Grâce à la foi populaire iranienne dans les bienfaits thérapeutiques des sources chaudes, la plupart d’entre elles sont devenues aujourd’hui des destinations prisées du tourisme médical. Pourtant, ces convictions s’appuient parfois sur de fausses perceptions. En outre, en raison du passage de ces eaux dans les couches superficielles de la terre, le soufre et ses autres composants chimiques peuvent entraîner des conséquences néfastes sur la santé.
Ces croyances et convictions partagées s’enracinent dans l’idée à la fois simple et trompeuse qu’une eau plusieurs fois bouillie a un fort pouvoir guérisseur. On estime que l’eau issue d’une source thermale, bouillie à plusieurs reprises, est très pure et délestée de sels solubles, surtout de minéraux nocifs.
Les vertus thérapeutiques de l’eau des sources chaudes sont liées à leur chaleur et aux bénéfices de cette chaleur pour le corps humain. Pour mieux fonctionner, les cellules du corps ont besoin d’énergie et de chaleur. Le pouvoir guérissant des sources chaudes dépend de différents facteurs comme les propriétés physiques, chimiques et thermiques de l’eau. Compte tenu de l’histoire géologique d’une région donnée, la teneur en sels minéraux des sources thermales peut varier et ces dernières peuvent aussi contenir différents ions comme le calcium, le lithium, le souffre et même le radium.

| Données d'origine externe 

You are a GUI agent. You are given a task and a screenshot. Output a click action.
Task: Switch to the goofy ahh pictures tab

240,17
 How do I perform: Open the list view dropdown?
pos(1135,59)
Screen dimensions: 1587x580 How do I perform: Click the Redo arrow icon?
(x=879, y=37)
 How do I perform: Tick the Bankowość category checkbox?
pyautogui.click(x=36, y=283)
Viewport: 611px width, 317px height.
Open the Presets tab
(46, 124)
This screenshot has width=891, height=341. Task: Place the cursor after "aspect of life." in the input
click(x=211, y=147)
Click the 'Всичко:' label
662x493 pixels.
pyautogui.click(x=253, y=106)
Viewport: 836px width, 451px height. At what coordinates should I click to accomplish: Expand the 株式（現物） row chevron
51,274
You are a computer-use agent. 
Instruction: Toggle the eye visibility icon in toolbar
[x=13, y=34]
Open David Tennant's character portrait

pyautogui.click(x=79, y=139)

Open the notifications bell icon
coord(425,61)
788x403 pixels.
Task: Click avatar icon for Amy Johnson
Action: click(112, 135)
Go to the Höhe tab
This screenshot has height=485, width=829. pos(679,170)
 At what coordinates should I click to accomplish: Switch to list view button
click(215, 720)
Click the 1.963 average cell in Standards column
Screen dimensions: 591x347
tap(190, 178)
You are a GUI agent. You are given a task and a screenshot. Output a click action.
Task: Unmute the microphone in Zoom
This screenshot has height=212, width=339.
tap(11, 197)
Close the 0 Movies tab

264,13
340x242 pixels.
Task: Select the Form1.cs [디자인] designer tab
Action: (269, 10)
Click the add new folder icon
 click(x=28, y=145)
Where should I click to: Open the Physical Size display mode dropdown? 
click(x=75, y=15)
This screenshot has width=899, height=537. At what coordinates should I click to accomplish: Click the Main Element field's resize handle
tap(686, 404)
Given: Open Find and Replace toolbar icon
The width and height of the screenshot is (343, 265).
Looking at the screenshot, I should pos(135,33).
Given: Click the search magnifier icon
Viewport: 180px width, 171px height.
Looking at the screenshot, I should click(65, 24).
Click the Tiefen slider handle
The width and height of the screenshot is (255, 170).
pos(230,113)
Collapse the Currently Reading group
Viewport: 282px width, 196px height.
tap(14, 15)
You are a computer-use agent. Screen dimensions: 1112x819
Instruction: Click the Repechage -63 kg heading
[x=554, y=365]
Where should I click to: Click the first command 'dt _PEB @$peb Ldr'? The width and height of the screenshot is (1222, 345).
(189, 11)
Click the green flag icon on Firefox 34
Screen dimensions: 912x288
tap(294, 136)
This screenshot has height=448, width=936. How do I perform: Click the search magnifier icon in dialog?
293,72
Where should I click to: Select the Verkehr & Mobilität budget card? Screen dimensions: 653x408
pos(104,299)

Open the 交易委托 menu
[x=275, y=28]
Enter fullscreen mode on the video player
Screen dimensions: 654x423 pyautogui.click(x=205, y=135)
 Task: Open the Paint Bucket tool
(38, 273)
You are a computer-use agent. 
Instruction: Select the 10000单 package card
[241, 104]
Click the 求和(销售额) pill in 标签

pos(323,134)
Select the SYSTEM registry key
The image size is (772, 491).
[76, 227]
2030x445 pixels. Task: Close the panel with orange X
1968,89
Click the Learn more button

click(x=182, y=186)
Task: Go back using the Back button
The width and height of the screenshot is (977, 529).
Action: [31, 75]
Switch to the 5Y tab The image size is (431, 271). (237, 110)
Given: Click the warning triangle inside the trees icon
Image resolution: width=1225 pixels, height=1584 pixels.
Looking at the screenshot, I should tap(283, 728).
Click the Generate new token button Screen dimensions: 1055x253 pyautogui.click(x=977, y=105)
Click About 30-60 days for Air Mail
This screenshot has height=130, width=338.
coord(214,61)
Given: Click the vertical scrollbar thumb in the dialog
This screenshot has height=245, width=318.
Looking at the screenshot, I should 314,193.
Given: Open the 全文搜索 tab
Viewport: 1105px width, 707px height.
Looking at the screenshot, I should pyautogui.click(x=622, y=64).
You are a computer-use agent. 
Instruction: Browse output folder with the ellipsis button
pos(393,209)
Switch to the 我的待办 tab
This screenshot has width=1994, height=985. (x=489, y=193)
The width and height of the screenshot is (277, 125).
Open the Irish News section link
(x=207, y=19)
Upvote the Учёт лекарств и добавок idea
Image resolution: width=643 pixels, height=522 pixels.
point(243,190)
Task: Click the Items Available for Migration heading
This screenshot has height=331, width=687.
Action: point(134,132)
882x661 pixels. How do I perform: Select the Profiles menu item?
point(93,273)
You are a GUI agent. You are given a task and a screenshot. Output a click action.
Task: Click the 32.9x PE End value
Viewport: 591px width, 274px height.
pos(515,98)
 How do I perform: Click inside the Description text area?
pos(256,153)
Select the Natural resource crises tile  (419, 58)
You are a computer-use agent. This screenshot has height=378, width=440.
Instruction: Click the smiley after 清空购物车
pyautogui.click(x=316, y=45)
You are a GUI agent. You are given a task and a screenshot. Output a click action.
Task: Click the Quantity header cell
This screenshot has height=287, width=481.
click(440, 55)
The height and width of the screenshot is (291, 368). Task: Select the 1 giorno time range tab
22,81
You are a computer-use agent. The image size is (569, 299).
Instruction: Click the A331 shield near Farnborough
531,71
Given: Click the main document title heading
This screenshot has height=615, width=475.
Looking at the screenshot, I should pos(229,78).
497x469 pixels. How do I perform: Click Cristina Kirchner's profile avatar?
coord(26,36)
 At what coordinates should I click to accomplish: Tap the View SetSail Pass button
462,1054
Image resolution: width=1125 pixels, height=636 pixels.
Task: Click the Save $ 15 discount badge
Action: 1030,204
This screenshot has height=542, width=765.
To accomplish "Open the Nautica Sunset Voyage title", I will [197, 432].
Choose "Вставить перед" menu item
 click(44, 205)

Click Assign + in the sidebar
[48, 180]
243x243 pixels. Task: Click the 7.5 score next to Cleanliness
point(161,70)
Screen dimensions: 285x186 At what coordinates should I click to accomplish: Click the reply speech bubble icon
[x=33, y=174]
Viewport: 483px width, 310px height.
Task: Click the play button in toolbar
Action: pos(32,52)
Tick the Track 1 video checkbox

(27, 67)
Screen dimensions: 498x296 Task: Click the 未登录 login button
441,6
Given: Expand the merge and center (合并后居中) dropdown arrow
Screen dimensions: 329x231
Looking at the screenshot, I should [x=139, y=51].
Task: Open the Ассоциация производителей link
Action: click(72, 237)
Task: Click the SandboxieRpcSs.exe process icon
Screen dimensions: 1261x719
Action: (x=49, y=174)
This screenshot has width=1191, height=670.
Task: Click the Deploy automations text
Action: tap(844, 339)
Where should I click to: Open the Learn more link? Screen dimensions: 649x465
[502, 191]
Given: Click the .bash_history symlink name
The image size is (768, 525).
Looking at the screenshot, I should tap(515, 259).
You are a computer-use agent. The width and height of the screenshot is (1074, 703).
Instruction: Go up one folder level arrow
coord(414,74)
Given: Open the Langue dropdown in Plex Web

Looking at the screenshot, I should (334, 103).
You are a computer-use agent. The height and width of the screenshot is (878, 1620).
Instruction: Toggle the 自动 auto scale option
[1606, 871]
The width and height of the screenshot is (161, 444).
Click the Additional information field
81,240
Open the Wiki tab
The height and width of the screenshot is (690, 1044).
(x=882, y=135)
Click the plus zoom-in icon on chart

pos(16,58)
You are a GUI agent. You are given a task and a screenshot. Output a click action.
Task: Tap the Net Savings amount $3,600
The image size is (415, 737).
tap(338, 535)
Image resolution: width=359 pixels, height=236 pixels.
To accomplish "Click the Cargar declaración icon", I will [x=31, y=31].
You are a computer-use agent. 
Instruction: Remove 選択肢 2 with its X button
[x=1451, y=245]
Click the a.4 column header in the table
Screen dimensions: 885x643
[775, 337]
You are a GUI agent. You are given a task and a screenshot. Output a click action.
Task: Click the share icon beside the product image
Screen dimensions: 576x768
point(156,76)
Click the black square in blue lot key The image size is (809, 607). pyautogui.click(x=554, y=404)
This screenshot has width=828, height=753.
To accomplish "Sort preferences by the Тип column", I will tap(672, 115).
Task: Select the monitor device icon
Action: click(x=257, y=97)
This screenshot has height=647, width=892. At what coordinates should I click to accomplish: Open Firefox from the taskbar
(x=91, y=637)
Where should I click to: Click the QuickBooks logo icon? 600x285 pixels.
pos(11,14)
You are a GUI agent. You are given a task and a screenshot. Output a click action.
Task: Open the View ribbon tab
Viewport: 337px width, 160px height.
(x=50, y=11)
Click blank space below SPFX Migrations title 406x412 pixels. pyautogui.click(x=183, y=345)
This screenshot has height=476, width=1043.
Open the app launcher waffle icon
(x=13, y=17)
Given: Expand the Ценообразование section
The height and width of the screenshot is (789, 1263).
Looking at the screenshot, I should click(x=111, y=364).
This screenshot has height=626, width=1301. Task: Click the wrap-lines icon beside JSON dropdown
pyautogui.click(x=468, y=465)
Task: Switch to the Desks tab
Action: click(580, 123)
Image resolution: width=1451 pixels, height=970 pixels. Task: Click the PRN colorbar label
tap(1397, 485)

Il faut pourtant éviter les sources qui sentent le soufre et dont l’eau est amère. Notons aussi qu’une source chaude peut être bénéfique pour certains et néfaste pour d’autres. Une femme, par exemple, pense avoir perdu l’enfant qu’elle portait simplement parce qu’elle s’est baignée une seule fois dans une eau sulfureuse. Une autre personne, atteinte d’un problème dermatologique, affirme au contraire qu’une seule baignade l’a libérée de son problème, alors que tous ses traitements dermatologiques avaient échoué. Un habitant de Khormoj [1] témoigne des dangers liés au fait de se plonger dans des sources trop sulfureuses, notamment la source Mirahmad, située à 77 km de la ville de Khormoj : « Nous y sommes allés, ma mère et moi, elle souffrant de douleurs articulaires. Ayant parcouru une longue route pour y arriver, j’ai donc décidé moi aussi de m’y baigner. On m’a conseillé de ne pas rester dans l’eau trop longtemps, mais j’ai été insouciant… J’ai subitement senti une langueur et un engourdissement et je me suis évanoui… Puis, la conscience retrouvée, j’ai ouvert les yeux et je me suis retrouvée dans les bras de ma mère qui pleurait et on m’aspergeait le visage ! Je suis resté incapable de bouger les mains et les pieds pendant trois heures. Une famille de nomades turcs nous a hébergés et je me suis reposé chez eux pour retrouver mes forces. J’avais été empoisonné par les gaz toxiques de la source. J’ai été sauvé par mes compagnons. Un baigneur solitaire a perdu la vie dans cette source, le lendemain du jour où je m’y suis évanoui. Je comprends mieux pourquoi il n’y a aucune végétation dans les alentours de cette source et qu’on n’y voit pas trace d’oiseaux ni d’insectes non plus. »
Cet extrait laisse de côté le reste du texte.